IC50 is the concentration at which a drug inhibits 50% of enzyme activity, therefore lower IC50 values indicate higher drug inhibitory activity. Dorzolamide has an IC50 for CA II of 0.18 nM and 6.9 nM for CA IV, whereas methazolamide has an IC50 for CA II of 8.1 nM and 80.3 nM for CA IV. 11 This indicates that dorzolamide is a 45 times and 12 times more potent inhibitor of the CA isoenzymes II and IV, respectively, than methazolamide.
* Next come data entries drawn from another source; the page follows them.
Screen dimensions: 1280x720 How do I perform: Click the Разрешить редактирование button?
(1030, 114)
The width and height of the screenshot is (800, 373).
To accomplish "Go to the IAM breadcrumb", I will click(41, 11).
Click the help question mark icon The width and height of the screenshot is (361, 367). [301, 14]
If we take into account that 1% methazolamide was compared with 2% dorzolamide, the cyclodextrin drug delivery system would have had to be 90 times more effective in drug delivery than the Trusopt system to equal the effect on CAI II. Acetazolamide has an IC50 value for CA II of 3.4 nM and 14.7 nM for CA IV. 11 Thus, acetazolamide would be expected to be more effective than methazolamide but less effective than dorzolamide. In our study the mean IOP decrease 2 hours after instillation of the drops was 14% in the methazolamide group and 26% in the dorzolamide group. In our earlier study in which acetazolamide was formulated in cyclodextrin solution, the mean IOP decrease 2 hours after instillation was 15.6%. 4 If we combine data from these studies on methazolamide, dorzolamide, and acetazolamide we conclude that there seems to be a correlation between the affinity of the CAIs for the isoenzymes and their IOP-lowering effect. 
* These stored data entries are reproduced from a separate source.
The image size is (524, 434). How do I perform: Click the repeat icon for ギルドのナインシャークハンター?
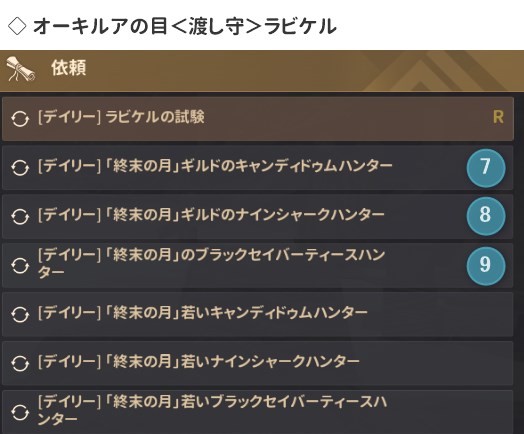click(x=20, y=216)
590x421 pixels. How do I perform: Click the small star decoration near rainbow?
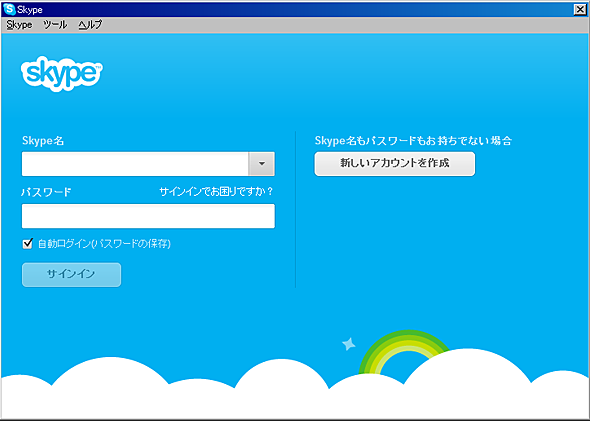tap(348, 344)
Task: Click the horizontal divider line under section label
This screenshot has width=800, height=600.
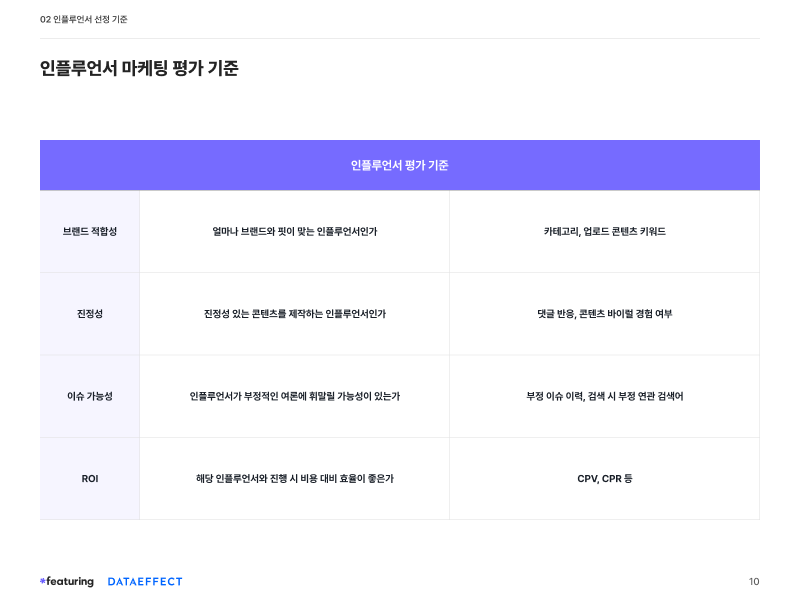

Our study shows for the first time in a double-blind randomized trial that one of the classic CAIs, methazolamide, is effective in an eye drop formulation based on HPβCD and HPMC. This has not been possible with any other drug delivery system, even though attempts have been made over several decades to formulate the classic CAIs into eyedrops. 
Table 1.
 
Intraocular Pressure at Baseline and After Administration of Eye Drops
Table 1.
 
Intraocular Pressure at Baseline and After Administration of Eye Drops
Dorzolamide (n = 8) Methazolamide (n = 8)
IOP Change from Baseline P IOP Change from Baseline P
Baseline day 0
9 AM, peak 23.3 ± 2.1 24.4 ± 2.1
3 PM, trough 23.2 ± 2.4 22.7 ± 2.3
Treatment day 1
9 AM, peak 17.5 ± 2.9 25% P < 0.001 21.9 ± 1.6 10% P = 0.017
3 PM, trough 18.2 ± 1.8 21% P < 0.001 20.9 ± 2.9 8% P = 0.187
Treatment day 3
9 AM, peak 17.1 ± 2.0 27% P < 0.001 21.2 ± 2.2 13% P = 0.012
3 PM, trough 17.6 ± 1.6 24% P < 0.001 21.1 ± 3.9 7% P = 0.313
After 1 week
9 AM, peak 17.2 ± 3.1 26% P < 0.001 21.0 ± 2.1 14% P = 0.006
3 PM, trough 17.2 ± 1.5 26% P < 0.001 20.6 ± 3.8 9% P = 0.196
Figure 1.
 
Effects of methazolamide and dorzolamide eye drops on peak intraocular pressure. The IOP measurements at 9 AM on day 0 make the baseline IOP. Data show the percentage decrease from baseline in IOP measurements at 9 AM on days 1 and 3 and after 1 week.
Figure 1.
 
Effects of methazolamide and dorzolamide eye drops on peak intraocular pressure. The IOP measurements at 9 AM on day 0 make the baseline IOP. Data show the percentage decrease from baseline in IOP measurements at 9 AM on days 1 and 3 and after 1 week.